While billions use the internet daily, its inner workings are little understood and rarely subject to scrutiny. Globally, five fully autonomous regional bodies, operating as nonprofit public trusts, decide who owns and runs the internet’s limited store of first-generation IP address blocks. Founded in 2003, AFRINIC was the last of the five registries to be created.
Just a decade ago, the pool of 3.7 billion first-generation IP, known as IPv4, was fully exhausted in the developed world. Such IP addresses now sell at auction for between $20 and $30 each.
Millions of internet addresses assigned to Africa have been waylaid, some fraudulently, including through insider machinations linked to a former top employee of the nonprofit that assigns the continent's addresses. Instead of serving Africa's internet development, many have benefited spammers and scammers, while others satiate Chinese appetites for pornography and gambling. Many of the disputed addresses continue to host websites that have nonsense URL address names and contain gambling and pornography aimed at an audience in China, whose government bans such online businesses.
AFRINIC, is working to reclaim the lost addresses. But a legal challenge by a deep-pocketed Chinese businessman, Lu Heng, a Hong Kong-based arbitrage specialist, is threatening the body’s very existence.
Under contested circumstances, he obtained 6.2 million African addresses from 2013 to 2016. That’s about 5% of the continent’s total — more than Kenya has. In his initial request for IP addresses in 2013, Lu made clear to AFRINIC that his customers would be in China. In those emails, Lu said he needed the addresses for virtual private networks — known as VPNs — to circumvent the Chinese government’s firewall that blocks popular websites like Facebook and YouTube there.
When AFRINIC revoked Lu’s addresses, now worth about $150 million, he fought back. His lawyers in late July persuaded a judge in Mauritius, where AFRICNIC is based, to freeze its bank accounts. His company also filed a $80 million defamation claim against AFRINIC and its new CEO.
It’s a shock to the global networking community, which has long considered the internet as technological scaffolding for advancing society. Some worry it could undermine the entire numerical address system that makes the internet work.
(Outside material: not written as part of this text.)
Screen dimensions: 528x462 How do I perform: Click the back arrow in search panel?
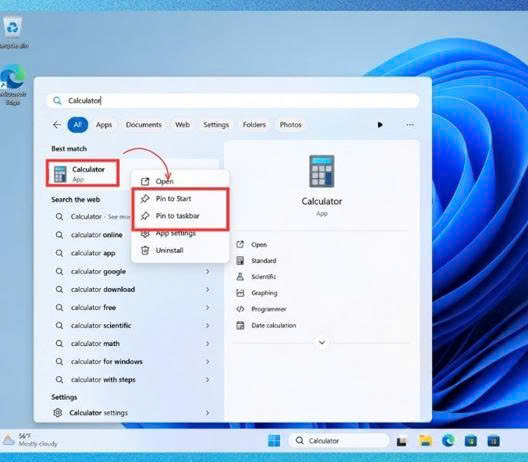click(57, 125)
“There was never really any thought, particularly in the AFRINIC region, that someone would just directly attack a foundational element of internet governance and just try and shut it down, try and make it go away.” said Bill Woodcock, executive director of Packet Clearing House, a global nonprofit that has helped build out Africa’s internet.
In revoking Lu’s address blocks, AFRINIC is trying to reclaim internet real estate critical for a continent that lags the rest in leveraging internet resources to raise living standards and boost health and education. Africa has been allocated just 3% of the world’s first-generation IP addresses.
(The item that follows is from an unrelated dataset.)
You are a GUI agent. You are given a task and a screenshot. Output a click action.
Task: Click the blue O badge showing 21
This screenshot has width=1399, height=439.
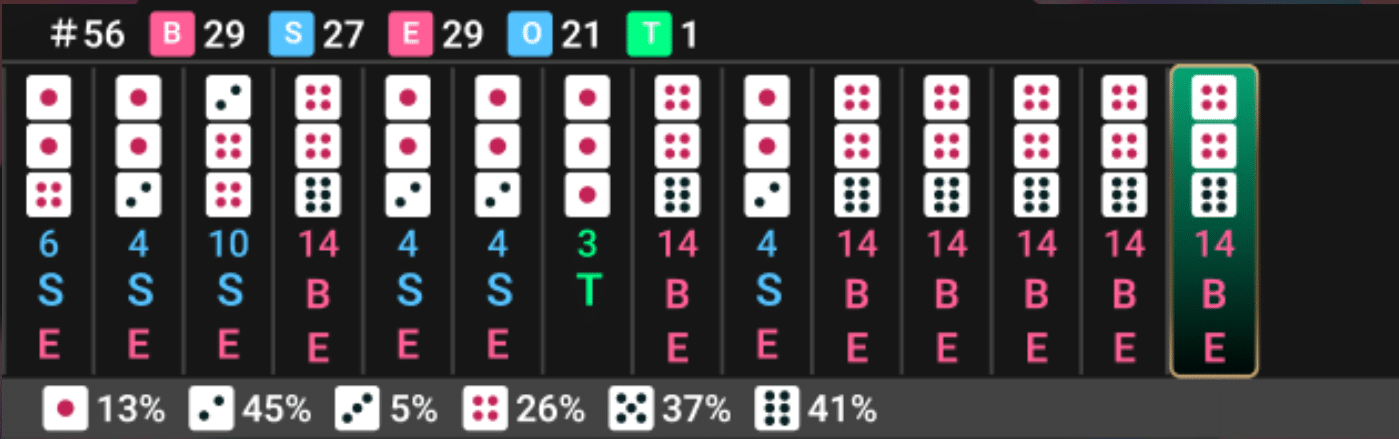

Lu's legal gains in the case have stunned and dismayed the global internet-governance community. Network activists worry they could help facilitate further internet resource grabs by China, for starters. Some of Lu’s major clients include the Chinese state-owned telecommunication firms China Telecom and China Mobile.
“It doesn’t seem like he’s running the show. It seems like he’s the face of the show. I expect that he has got quite a significant backing that’s actually pulling the strings,” said Mark Tinka, a Ugandan who heads engineering at SEACOM, a South Africa-based internet backbone and services provider. Tinka worries Lu has “access to an endless pile of resources.”
But that was far from all of it.
Ownership of at least 675,000 wayward addresses is still in dispute. Some are controlled by an Israeli businessman, who has sued AFRINIC for trying to reclaim them. Guilmette calculates that a total of 1.2 million stolen addresses remain in use.
Making things worse: the alleged theft of millions of AFRINIC IP addresses, involving the organization’s former No. 2 official, Ernest Byaruhanga, who was fired in December 2019. It's unclear whether he was acting alone. The misappropriation of 4 million IP addresses worth more than $50 million by Byahuranga and perhaps others was discovered by Ron Guilmette, a freelance internet sleuth in California, and exposed by him and journalist Jan Vermeulen of the South African tech website MyBroadband.
Many have long profited from Africa’s riches of gold, diamonds, and even people. Digital resources have proven no different.